Activity -> Leave the pictures in the listing below aside and reproduce exactly the lines starting with the one with "Task: Edit the RM_Request_Period parameter" and going on through the one with "Given: Click the", both ends included.

Data section START

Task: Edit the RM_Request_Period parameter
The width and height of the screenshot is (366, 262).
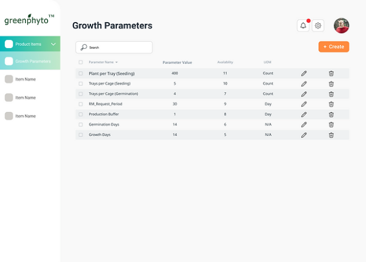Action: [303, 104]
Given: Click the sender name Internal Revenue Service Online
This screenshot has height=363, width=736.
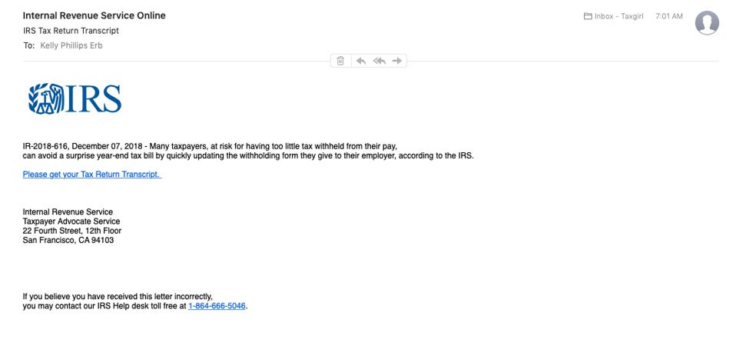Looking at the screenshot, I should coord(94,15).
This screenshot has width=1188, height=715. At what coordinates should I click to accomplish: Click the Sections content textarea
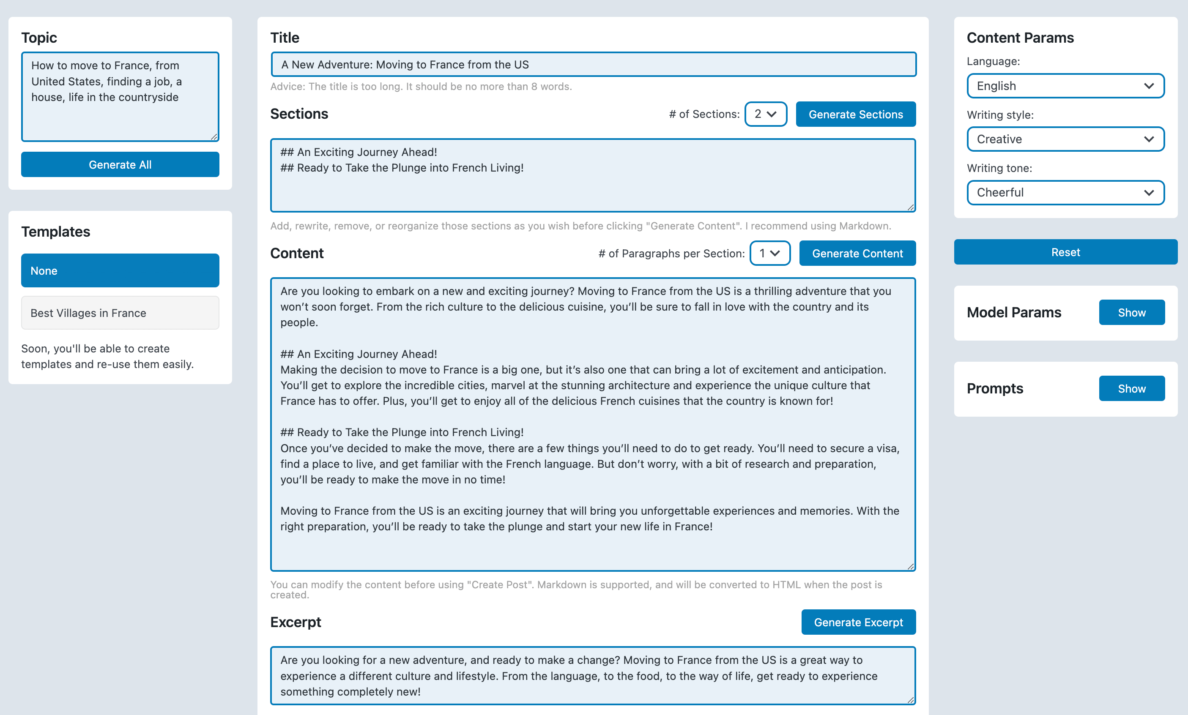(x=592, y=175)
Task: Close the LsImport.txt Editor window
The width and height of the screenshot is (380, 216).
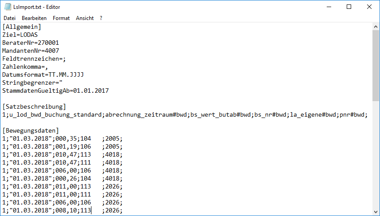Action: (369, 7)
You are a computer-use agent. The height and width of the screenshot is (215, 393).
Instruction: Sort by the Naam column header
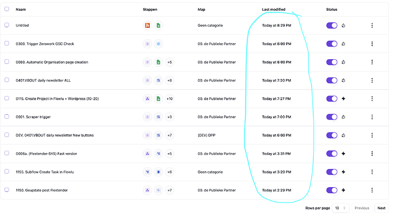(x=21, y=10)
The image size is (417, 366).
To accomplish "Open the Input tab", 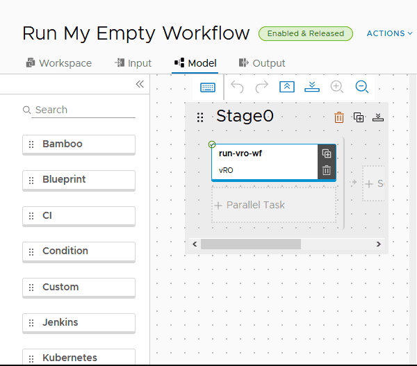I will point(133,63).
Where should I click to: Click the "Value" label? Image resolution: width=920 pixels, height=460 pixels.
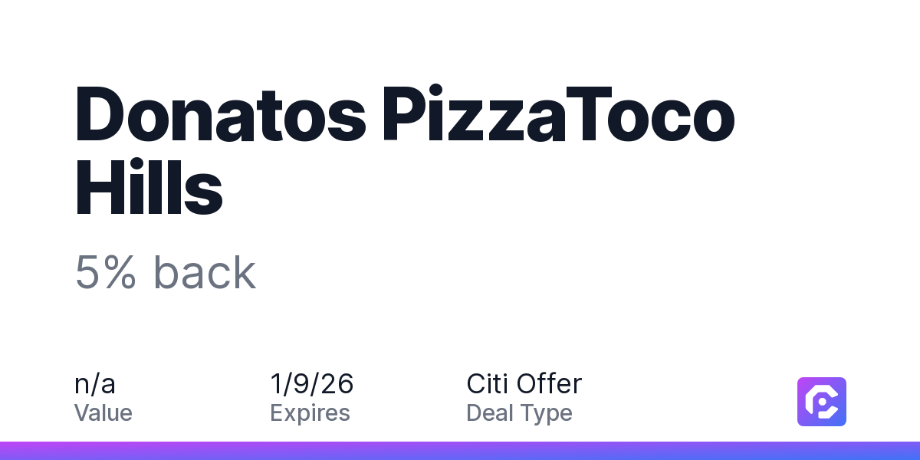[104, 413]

Data section END
Data section START

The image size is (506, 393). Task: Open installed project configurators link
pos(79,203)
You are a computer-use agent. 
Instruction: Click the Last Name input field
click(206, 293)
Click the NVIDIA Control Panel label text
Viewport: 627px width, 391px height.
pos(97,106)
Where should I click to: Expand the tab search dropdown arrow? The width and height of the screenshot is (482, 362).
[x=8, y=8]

Data section END
Data section START

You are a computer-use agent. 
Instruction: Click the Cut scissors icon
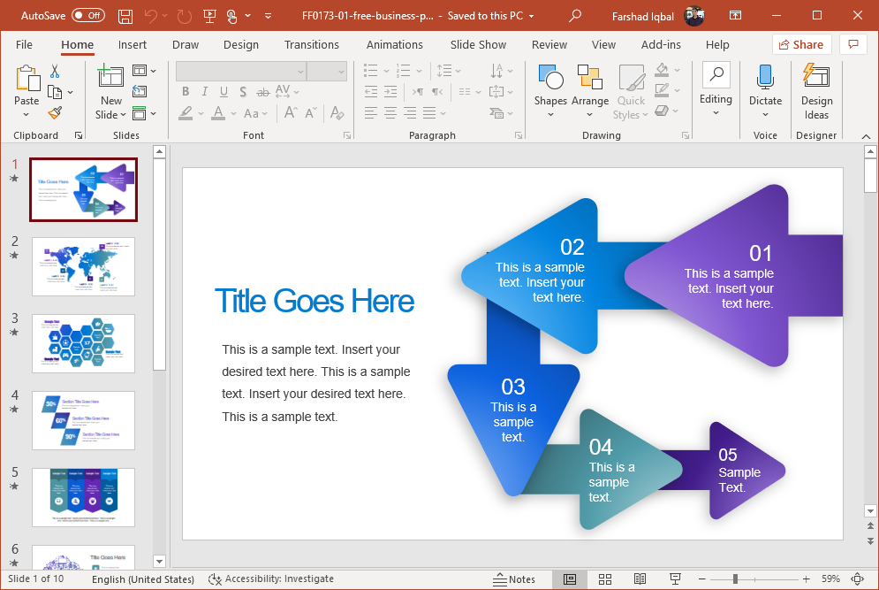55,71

Data section END

Answer space ->
Task: Edit the RM_Request_Period parameter
The width and height of the screenshot is (366, 262).
Action: [303, 104]
Given: Click the sender name Internal Revenue Service Online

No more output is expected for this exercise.